На лице короля отразилось непонимание.

– Сир, все стремятся к богатству – как великие мира сего, так и простой народ. Короли крадут провинции у своих соседей, министры – деньги у своих королей, крестьянин – курицу у себе подобного.

Губы короля растянулись в улыбке.

– Но если меня будут постоянно обкрадывать, – сказал он, – как я могу рассчитывать на хорошую службу полиции?

– Важные дела требуют индивидуального к себе подхода. И, разумеется, хорошей оплаты.

– Не могу с тобой не согласиться.

– В случае раскрытия заговора я хотел бы рассчитывать на тысячу или сотню дублонов – в зависимости от его серьезности – со стороны вашего величества.

– Да за такие деньги, – воскликнул король, – ты мне дюжину заговорщиков предъявишь!

– Сир, не такой уж это и плохой способ для того, чтобы заполнить ваши тюрьмы революционерами.

– Определенно, ты мне подходишь. Ты ведь здесь из-за этой женщины?

– Да, сир.

– И ты уверен в том, что она что-то против нас замышляет?

– Абсолютно.

– Сколько ты за нее хочешь?

– Триста ливров.

– Ты скромен… Хорошо, договорились.

– И еще одно, сир, если позволите… Герцог слишком горд.

– Ты хочешь сказать – тщеславен.

– Так выразиться, сир, я себе позволить не могу. Так вот, мне не хотелось бы, чтобы он прознал про наш уговор.

– От меня он ничего не услышит, пройдоха. Я люблю своих сбиров, и, придя ко мне, ты поступил совершенно правильно. Поймаешь мерзавку – я этого не забуду, обещаю. Ступай.

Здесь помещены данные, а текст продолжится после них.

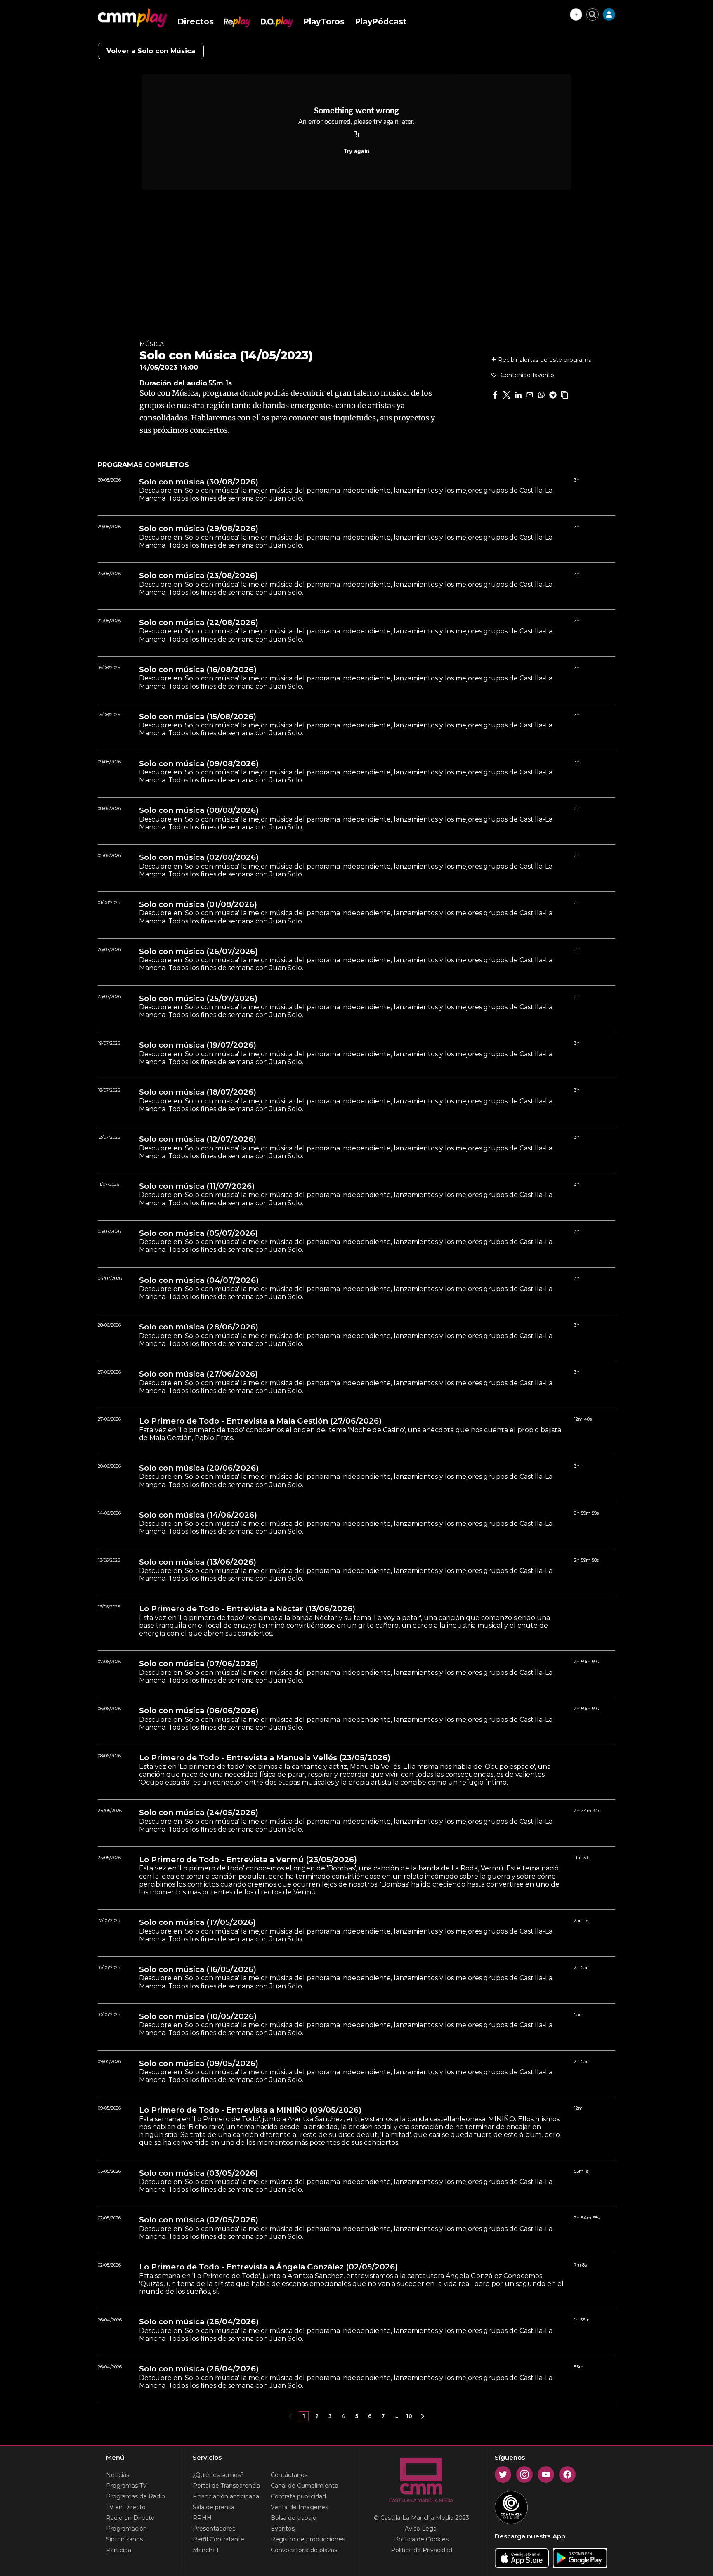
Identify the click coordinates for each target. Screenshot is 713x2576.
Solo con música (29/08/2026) (198, 528)
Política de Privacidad (421, 2550)
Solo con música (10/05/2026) (198, 2016)
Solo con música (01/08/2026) (198, 904)
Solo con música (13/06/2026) (197, 1562)
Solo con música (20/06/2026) (199, 1468)
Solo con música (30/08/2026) (198, 481)
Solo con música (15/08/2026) (197, 716)
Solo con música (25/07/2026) (198, 998)
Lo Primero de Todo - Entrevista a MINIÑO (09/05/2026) (250, 2110)
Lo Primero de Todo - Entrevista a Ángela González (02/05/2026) (268, 2266)
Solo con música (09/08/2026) (199, 763)
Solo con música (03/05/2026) (198, 2173)
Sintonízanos (124, 2539)
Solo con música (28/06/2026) (198, 1327)
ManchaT (206, 2550)
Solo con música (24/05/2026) (198, 1812)
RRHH (202, 2518)
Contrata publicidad (298, 2496)
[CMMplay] (132, 17)
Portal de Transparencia (226, 2485)
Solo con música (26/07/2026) (198, 951)
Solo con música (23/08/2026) (198, 575)
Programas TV (126, 2485)
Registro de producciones (308, 2539)
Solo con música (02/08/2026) (199, 857)
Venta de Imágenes (299, 2507)
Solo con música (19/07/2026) (197, 1045)
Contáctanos (289, 2475)
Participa (118, 2550)
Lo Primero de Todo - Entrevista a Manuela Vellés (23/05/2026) (264, 1757)
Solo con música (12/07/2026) (197, 1139)
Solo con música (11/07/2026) (197, 1186)
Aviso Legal (421, 2528)
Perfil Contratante (218, 2539)
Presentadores (214, 2528)
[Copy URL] (356, 134)
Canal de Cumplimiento (304, 2485)
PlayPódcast (381, 21)
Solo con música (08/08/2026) (199, 810)
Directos (195, 21)
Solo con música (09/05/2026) (198, 2063)
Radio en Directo (130, 2518)
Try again (357, 151)
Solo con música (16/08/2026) (198, 669)
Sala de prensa (213, 2507)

Поклонившись, Фаринелли удалился.

Выйдя из дворца, он довольно потер руки и прошептал:



– Поймаю, обязательно поймаю.

Глава II, в которой для ничего не подозревающего старого генерала готовят рай, грозящий оказаться адом

Покинув двух своих защитников, женщина, переодетая матросом, скрылась за поворотом и вскоре постучала в дверь одного из домов.

Ей открыли.

Пробыв в доме, где ее приняли, около часа, она вновь вышла на улицу, но уже в женской одежде, скрыв лицо под вуалью. Затерявшись в толпе прохожих, она добралась до отеля, который снимала местная примадонна из театра Сан-Карло.

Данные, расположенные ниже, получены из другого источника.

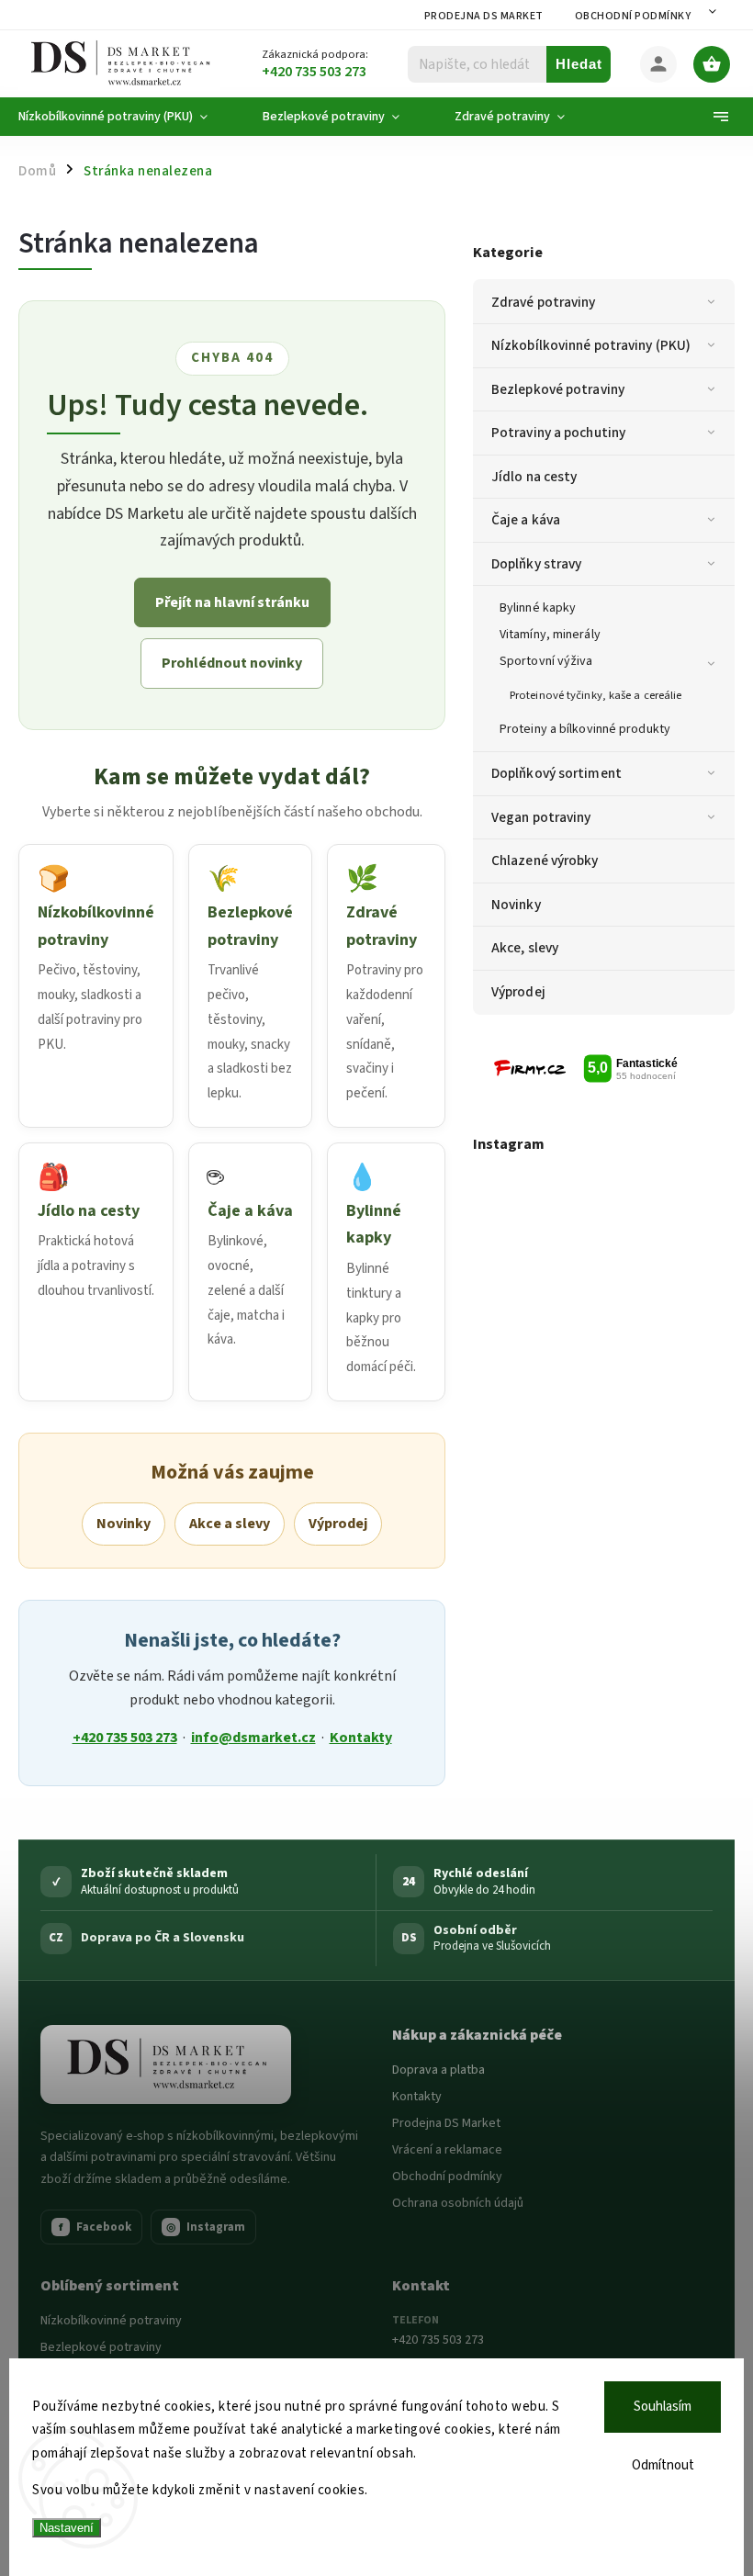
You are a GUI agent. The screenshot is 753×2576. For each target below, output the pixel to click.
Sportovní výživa (546, 661)
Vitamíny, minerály (550, 634)
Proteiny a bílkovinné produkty (585, 729)
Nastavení (66, 2528)
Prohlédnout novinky (232, 663)
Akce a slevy (229, 1523)
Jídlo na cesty (534, 477)
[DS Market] (165, 2064)
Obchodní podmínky (633, 16)
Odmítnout (663, 2465)
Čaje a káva (525, 520)
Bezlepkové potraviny (557, 389)
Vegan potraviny (541, 817)
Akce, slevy (524, 948)
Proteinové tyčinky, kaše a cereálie (596, 695)
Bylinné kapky (538, 608)
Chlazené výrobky (545, 860)
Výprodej (518, 992)
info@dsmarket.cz (253, 1737)
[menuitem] (126, 116)
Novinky (516, 904)
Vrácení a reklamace (447, 2150)
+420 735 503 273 (125, 1737)
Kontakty (361, 1737)
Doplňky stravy (536, 564)
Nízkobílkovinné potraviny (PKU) (591, 345)
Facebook (95, 2227)
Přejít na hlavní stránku (232, 602)
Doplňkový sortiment (556, 773)
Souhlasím (662, 2406)
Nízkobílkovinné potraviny (111, 2321)
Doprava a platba (438, 2070)
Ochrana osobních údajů (457, 2203)
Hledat (579, 64)
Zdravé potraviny (543, 302)
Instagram (205, 2227)
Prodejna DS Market (484, 16)
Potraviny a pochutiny (558, 432)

Вышедшая навстречу горничная вскрикнула от изумления.

– Как! Вы, госпожа маркиза?! Здесь!

– Да, – сказала молодая женщина. – Проводи меня в будуар твоей хозяйки, я подожду ее там. Мне нужны перо и чернила.

И, удобно устроившись за маленьким столиком, она принялась что-то быстро писать.

Этой сподвижницей карбонариев, этой героиней, была маркиза Дезенцано, обладательница сорокамиллионного состояния, вдова патриота, расстрелянного три года назад в Неаполе по приказу короля Франческо. Обладая не только огромными деньгами, но и исключительным умом и редкой отвагой, маркиза сумела создать тайное общество итальянских карбонариев, коим она руководила с талантом, которому воздал бы должное и сам Манин[8].

Все в этой женщине свидетельствовало об аристократическом происхождении, и достоинство это проглядывало даже сейчас, в момент полной сосредоточенности. Такими, по всей видимости, были жены патрициев.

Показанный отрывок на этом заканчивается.